30 Tahun Tinggal di Koto Tangah Padang, Warga Sebut Banjir Kali Ini Paling Parah dan Minta Perbaikan Drainase

PADANG, KOMPAS.com - Banjir yang merendam sejumlah wilayah Kota Padang, Sumatera Barat, Senin (3/8/2026), membuat warga kembali harus membersihkan rumah dan kehilangan sejumlah perabotan serta barang elektronik.

Salah satu kawasan yang terdampak berada di Jalan DPR, Gang Babus Salam, Kelurahan Dadok Tunggul Hitam, Kecamatan Koto Tangah.

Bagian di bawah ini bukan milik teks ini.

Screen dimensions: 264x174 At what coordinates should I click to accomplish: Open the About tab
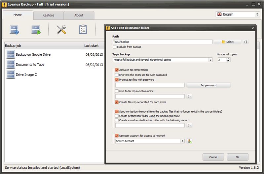click(79, 15)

Pada Selasa (4/8/2026) pagi, warga terlihat bergotong royong membersihkan sisa lumpur dan genangan yang masuk ke rumah mereka.

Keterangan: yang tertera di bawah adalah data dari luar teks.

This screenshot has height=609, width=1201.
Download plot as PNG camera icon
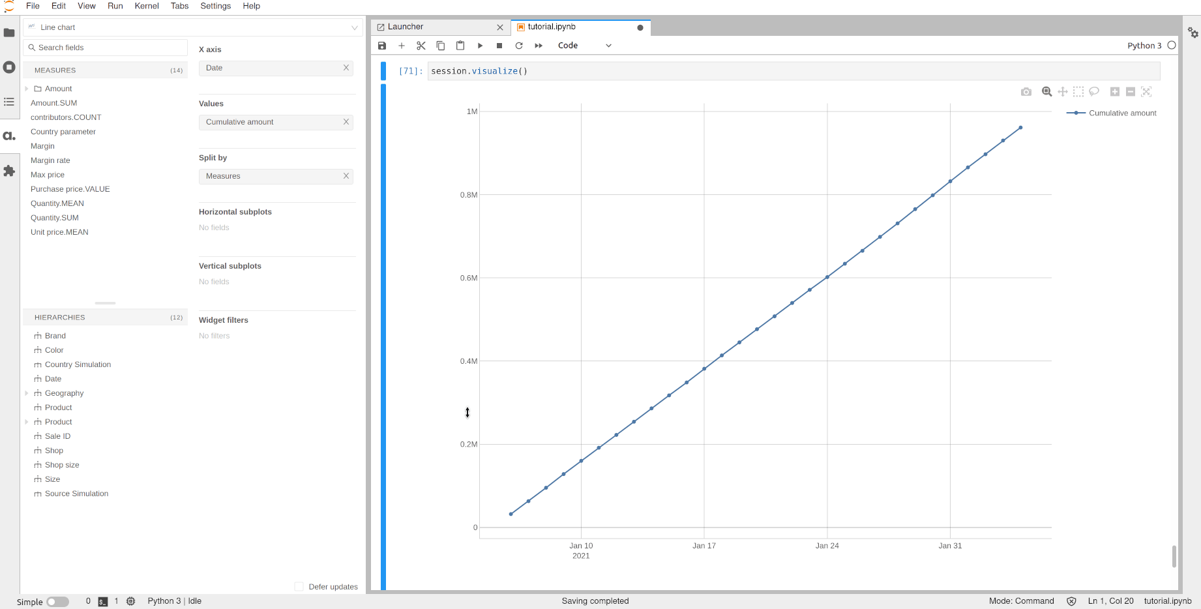[1026, 92]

Letsuarni (63), warga setempat, mengatakan bahwa banjir kali ini merupakan yang terparah selama sekitar 30 tahun tinggal di kawasan tersebut.

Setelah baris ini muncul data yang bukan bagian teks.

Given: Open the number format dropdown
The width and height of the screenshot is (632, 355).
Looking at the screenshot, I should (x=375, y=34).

"Sudah sering. Setahun itu ada tiga kali. Tapi, dari sebelumnya, ini yang paling parah," kata Letsuarni saat ditemui, Selasa.

Menurut dia, hujan mulai mengguyur kawasan tempat tinggalnya sekitar pukul 12.00 WIB.

Sekitar pukul 16.00 WIB, air mulai masuk ke dalam rumah dan naik dengan cepat.

"Jam empat sudah naik air ke dalam rumah. Air naik dengan cepat. Tapi, yang paling besar kali ini," ujarnya.

Tim gabungan melakukan evakuasi warga yang terdampak banjir di sejumlah wilayah di Kota Padang pada Senin (3/8).
Tim gabungan melakukan evakuasi warga yang terdampak banjir di sejumlah wilayah di Kota Padang pada Senin (3/8).

Letsuarni menduga banjir yang berulang terjadi karena saluran drainase tidak mampu menampung dan mengalirkan air dengan baik.

Ia mengatakan, selama sekitar 30 tahun tinggal di kawasan tersebut, drainase belum pernah diperbaiki secara menyeluruh.

"Harapan kami drainase atau gotnya bisa diperbaiki. Karena kendalanya airnya tidak lancar," katanya.

Perabotan dan Kendaraan Terendam

Anak Letsuarni, Siska, mengatakan bahwa banjir kali ini merendam hampir seluruh perabotan rumah tangga dan barang elektronik milik keluarganya.

Sejumlah barang seperti kulkas dan televisi terendam. Dua sepeda motor miliknya juga ikut terkena banjir.

"Kulkas, sepeda motor, TV semuanya terendam. Kondisi banjir semalam di dalam rumah sampai seleher. Kalau di jalan, orang bisa hilang," kata Siska.

Menurut Siska, air baru mulai surut sekitar pukul 05.00 WIB, Selasa.